No Rio Grande do Sul, as perdas chegam a R$ 300 milhões por ano, segundo dados da Emater/RS-Ascar, em série de entrevistas sobre o tema no programa de rádio da Instituição, acessado em https://www.youtube.com/watch?v=vWIGJht7WWc.
Além da queda no ganho de peso e na produção de leite, o carrapato é vetor da tristeza parasitária bovina, considerada a principal causa de morte de bovinos no Estado. Embora registros oficiais indiquem cerca de dez mil mortes anuais, técnicos afirmam que o número real pode ser dez vezes maior, devido à subnotificação.

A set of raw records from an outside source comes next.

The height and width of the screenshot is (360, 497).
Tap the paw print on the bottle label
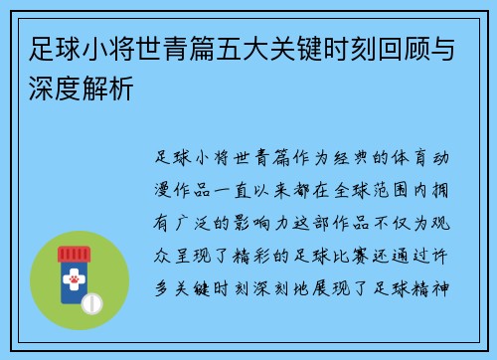(x=73, y=282)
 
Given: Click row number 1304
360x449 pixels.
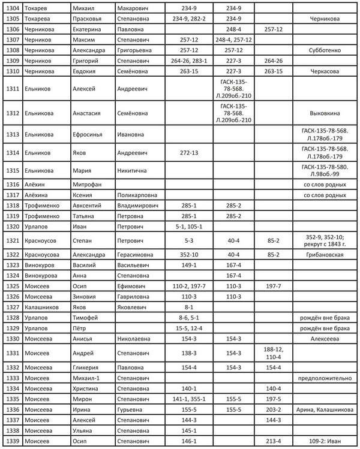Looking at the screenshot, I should click(x=11, y=8).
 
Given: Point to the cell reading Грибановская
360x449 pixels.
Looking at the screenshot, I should click(x=325, y=254).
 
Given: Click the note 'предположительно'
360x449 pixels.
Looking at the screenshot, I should click(x=325, y=378).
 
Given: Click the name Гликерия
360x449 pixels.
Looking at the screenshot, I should click(x=87, y=367).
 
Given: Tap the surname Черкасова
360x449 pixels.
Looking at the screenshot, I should click(x=325, y=71).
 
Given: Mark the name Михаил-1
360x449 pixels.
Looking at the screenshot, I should click(x=88, y=378).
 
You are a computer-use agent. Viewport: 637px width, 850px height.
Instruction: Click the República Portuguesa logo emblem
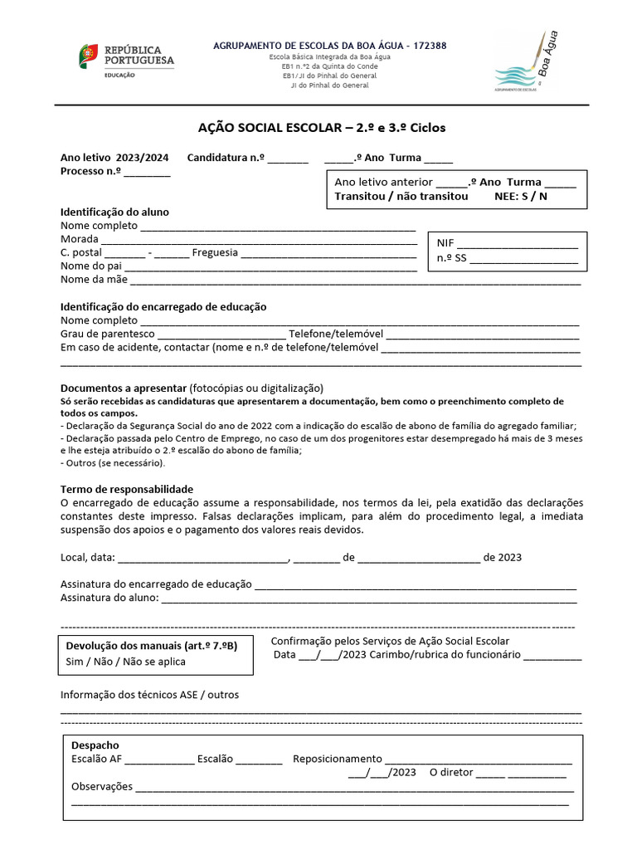click(x=89, y=56)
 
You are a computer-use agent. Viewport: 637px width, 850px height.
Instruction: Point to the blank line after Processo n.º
click(x=148, y=172)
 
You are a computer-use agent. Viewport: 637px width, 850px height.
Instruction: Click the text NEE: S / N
click(x=521, y=197)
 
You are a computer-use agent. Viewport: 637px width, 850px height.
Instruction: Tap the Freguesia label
click(x=215, y=252)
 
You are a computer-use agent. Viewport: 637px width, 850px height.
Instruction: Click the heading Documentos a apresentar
click(x=124, y=388)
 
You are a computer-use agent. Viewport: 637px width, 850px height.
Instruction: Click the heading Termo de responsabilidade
click(x=127, y=490)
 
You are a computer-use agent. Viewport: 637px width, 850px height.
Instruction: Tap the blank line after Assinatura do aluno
click(x=368, y=598)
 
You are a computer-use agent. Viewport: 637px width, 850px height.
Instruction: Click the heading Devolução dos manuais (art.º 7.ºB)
click(x=152, y=646)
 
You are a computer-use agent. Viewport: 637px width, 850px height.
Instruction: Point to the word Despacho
click(x=95, y=745)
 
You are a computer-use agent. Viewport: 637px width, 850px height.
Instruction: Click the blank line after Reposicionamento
click(x=479, y=760)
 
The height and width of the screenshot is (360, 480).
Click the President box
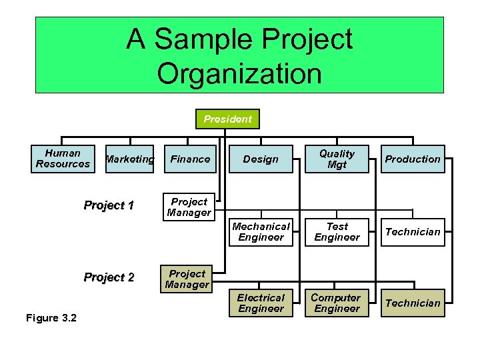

AVANÇOS TÉCNICOS E ALTERNATIVAS PARA SUPERAR A RESISTÊNCIA
Outro fator alarmante é a resistência crescente aos carrapaticidas. Levantamento do Instituto de Pesquisas Veterinárias Desidério Finamor (IPVDF), ligado à Secretaria Estadual de Agricultura, Pecuária, Produção Sustentável e Irrigação (Seapi), revela que 70% das propriedades gaúchas já apresentam multirresistências, ou seja, os parasitas não respondem a pelo menos quatro das sete classes de produtos disponíveis. Em 5% das propriedades, não há eficácia em nenhum dos produtos comercializados, tornando o controle praticamente inviável.
Especialistas destacam que o problema não está apenas nos animais, mas principalmente no ambiente. Mais de 95% da população de carrapatos permanece no solo e no pasto, o que exige estratégias de manejo que vão além da aplicação de químicos. O ciclo do parasita, que se intensifica do verão ao outono, multiplica a infestação de forma exponencial, se não houver medidas preventivas já na primavera.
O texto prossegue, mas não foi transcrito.